[Opening Exercise materials section]

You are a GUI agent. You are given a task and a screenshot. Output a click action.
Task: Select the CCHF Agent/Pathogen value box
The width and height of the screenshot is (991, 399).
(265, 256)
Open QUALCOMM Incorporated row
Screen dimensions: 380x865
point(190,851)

[Closing Exercise materials section]

• [Problem to solve]:
Only the lines from the one with "Task: Select the" through the end of the records above are to be copied, exactly as written.

• [Output for this task]:
Task: Select the CCHF Agent/Pathogen value box
The width and height of the screenshot is (991, 399).
(265, 256)
Open QUALCOMM Incorporated row
Screen dimensions: 380x865
point(190,851)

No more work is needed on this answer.